Asked whether existing proteomic technologies offer the combination of depth, throughput, and precision needed to effectively pursue such precision health work, Van Eck replied, "that's a great question."
She said that using its data-independent acquisition discovery workflow, her lab could realistically run around 3,000 samples per mass spec instrument per year, measuring around 600 to 700 proteins with coefficients of variation under 30 percent.
"We’re not quite there, but I think we're very close to getting into those larger numbers," she said.
Ralser said that he also expected improvements in machine learning and artificial intelligence would allow researchers to combine panels of markers in more informative ways, making better use of the proteins that can be accurately measured.
"There are very advanced statistical methods that can take into account not only one or two or three features that you measure, but effectively the entire profile," he said, though he noted that the potential of such an approach had yet to be translated into clinical reality.
And, of course, a variety of researchers and firms are working to move plasma proteomics technologies forward in ways that will reduce the trade-offs between depth, throughput, and accuracy.
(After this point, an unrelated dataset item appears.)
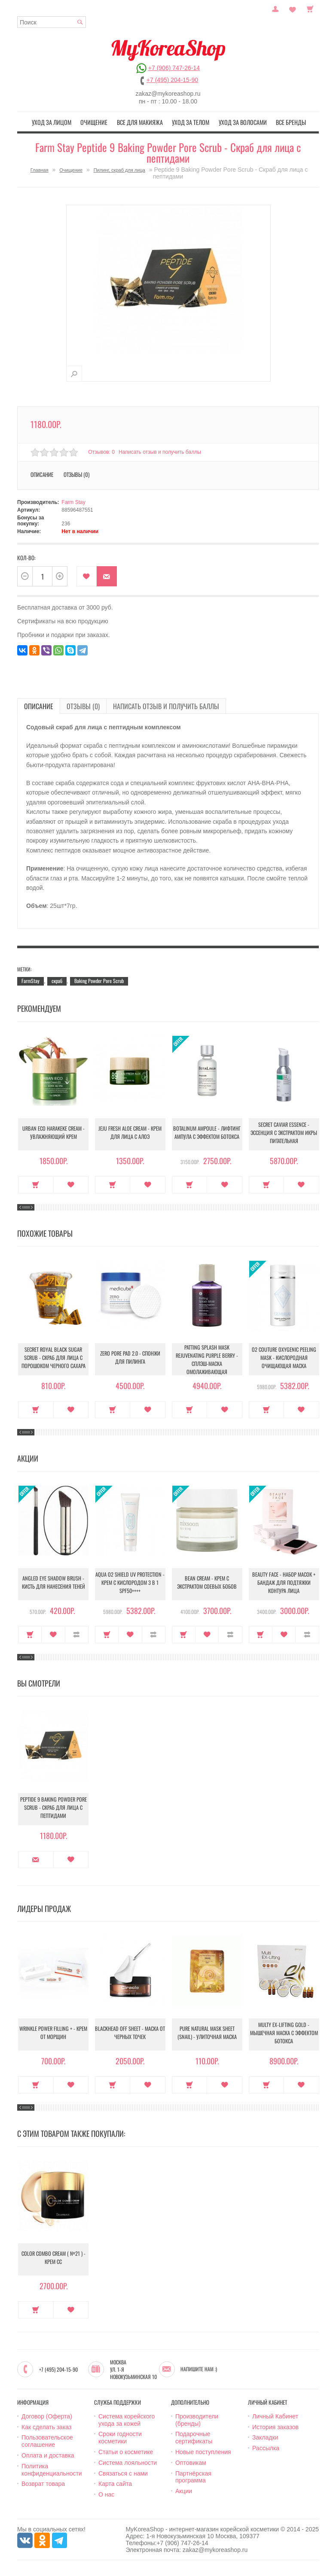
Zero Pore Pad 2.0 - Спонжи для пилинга (130, 1357)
In March, for instance, Swiss proteomics firm Biognosys said that it expects by the end of the year to begin offering a new discovery proteomics workflow that will allow it to quantify around 2,700 proteins in a typical plasma study, and that it expects to manage around 3,300 proteins in large-scale discovery studies by the end of 2022.
In an analysis last year of 141 plasma samples, proteomics firm Seer showed its Proteograph system could identify roughly 2,000 proteins.
Proteome Sciences has begun running large-scale experiments using its TMTcalibrator tool, which can quantify more than 5,000 proteins in plasma.
SomaLogic's aptamer-based SomaScan platform can measure 7,000 proteins in plasma, while Olink is able to measure 1,500 proteins in plasma and expects to expand that figure to around 3,000 in coming years.
"I'm curious to see what the next few years bring," Ralser said.